Kein Hobby, eine Sucht.
Bei Erika aus Tösens entdecke ich eine türkise Vase für zwei Euro. Ob der Flohmarkt ihr großes Hobby sei, frage ich sie. „Der Flohmarkt ist meine Sucht“, erklärt sie lachend. Dass Erika gern am Flohmarkt verkauft, ist in ihrem Heimatort wohlbekannt: „Es kann passieren, dass ich heimkomme, und in meiner Garage stehen plötzlich vier vollgefüllte Schachteln.“
//Den größten Stand am Cyta-Flohmarkt hat Wolfi aus Innsbruck. „15 Meter lang“, erklärt er mir stolz. Sollte es regnen, habe er auch zwei große Zelte. Dennoch findet er es blöd, dass die Cyta-Tiefgarage seit kurzem nicht mehr als Ausstellungsort zur Verfügung steht. „Wenn’s regnet, sind jetzt keine Leute mehr da“, erklärt er verärgert. Wolfi kennt sich bestens aus, er verkauft seit drei Jahrzehnten am Flohmarkt. Er hat eine Entrümpelungsfirma und ist bei Räumungen ständig auf der Suche nach Flohmarktutensilien.

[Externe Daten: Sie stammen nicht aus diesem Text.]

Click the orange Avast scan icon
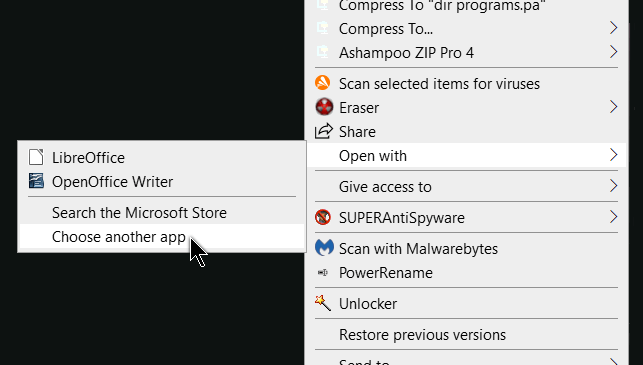This screenshot has width=643, height=365. click(x=323, y=83)
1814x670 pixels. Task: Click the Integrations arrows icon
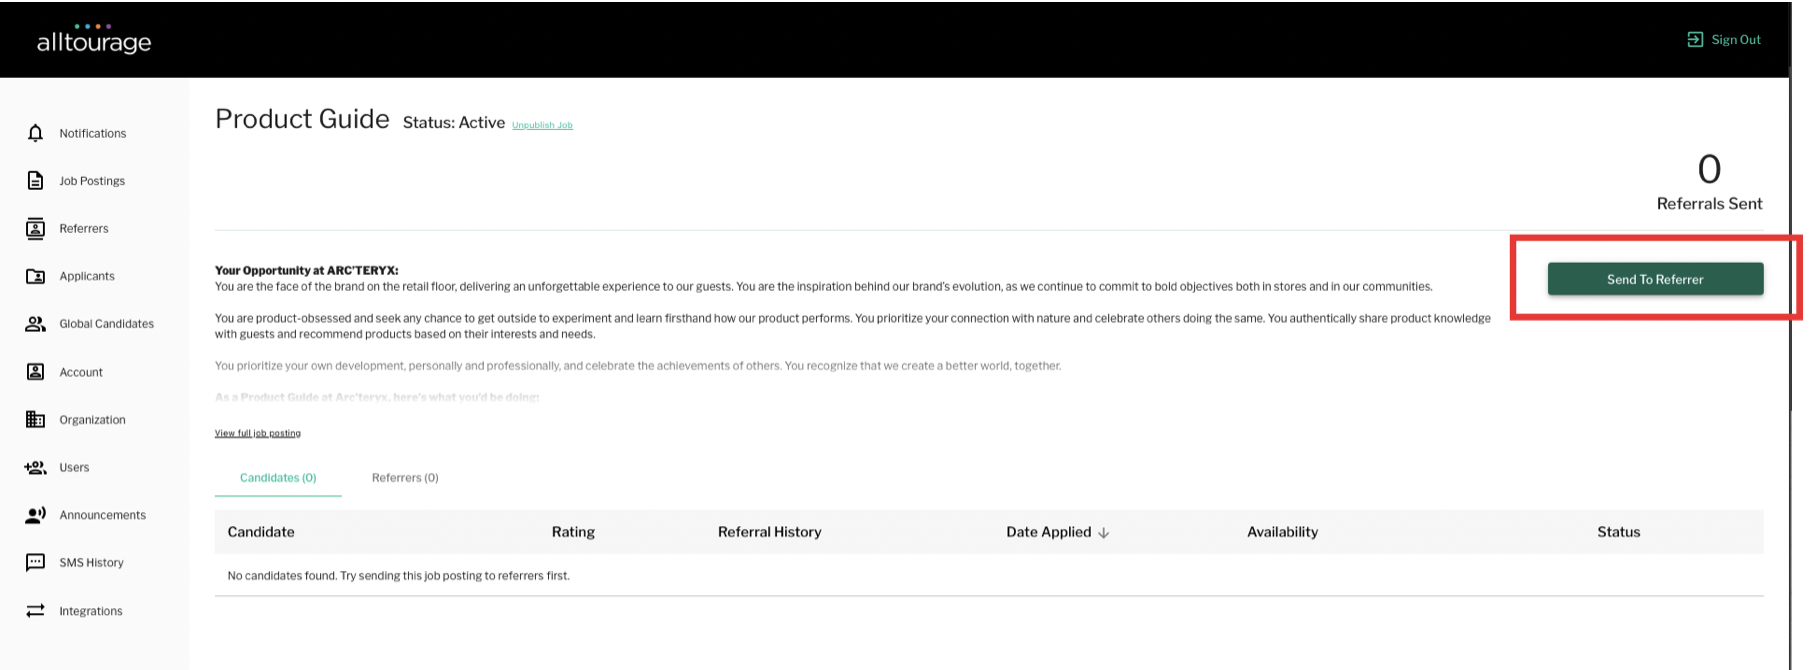(x=35, y=611)
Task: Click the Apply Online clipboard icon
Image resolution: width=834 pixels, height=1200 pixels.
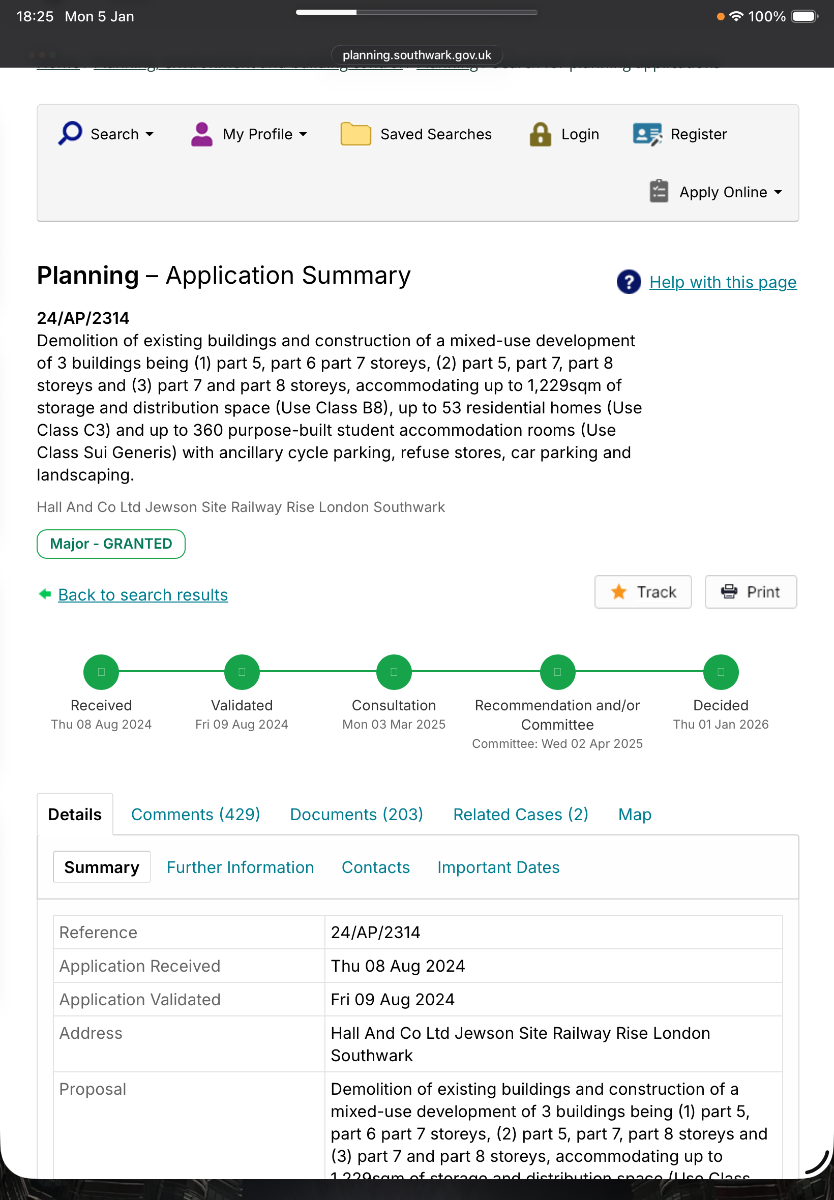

//Ob er bei Entrümpelungen ab und zu auch etwas Wertvolles findet, will ich von ihm wissen. „Die Zeiten echter Schnäppchen sind vorbei. Inzwischen kann sich jeder im Internet über Preise informieren.“ Wolfi hat auch viele Schallplatten an seinem tipptopp geordneten Stand. Bei der Schallplatte „Kuhstallparty“ kann ich nicht nein sagen. Als Freundin klarer Worte gefällt mir, dass der erste Song auf der Platte den Titel „Geh Alte, schau mi net so deppert an“ trägt. Begeistert ob der Kuriosität zeige ich Wolfi mein Fundstück. „Die Platte ist von den Kern-Buam, die sind Legenden aus der Steiermark, haben sich aber aufgelöst“, erklärt Wolfi mit Kennerblick.
Fazit
Flohmarktgehen ist zwar auch weiterhin kein Hobby von mir, aber die herzliche und familiäre Atmosphäre am Flohmarkt wird mir noch lange in Erinnerung bleiben. Am Wochenende nach meinen Flohmarktbesuchen ertappe ich mich frühmorgens bei dem Gedanken, ob wohl alle wieder da sind und schon aufgebaut haben: Evi, Rosi, Johann und wie sie alle heißen. Die 30 Euro haben übrigens bei jedem Flohmarktbesuch gereicht.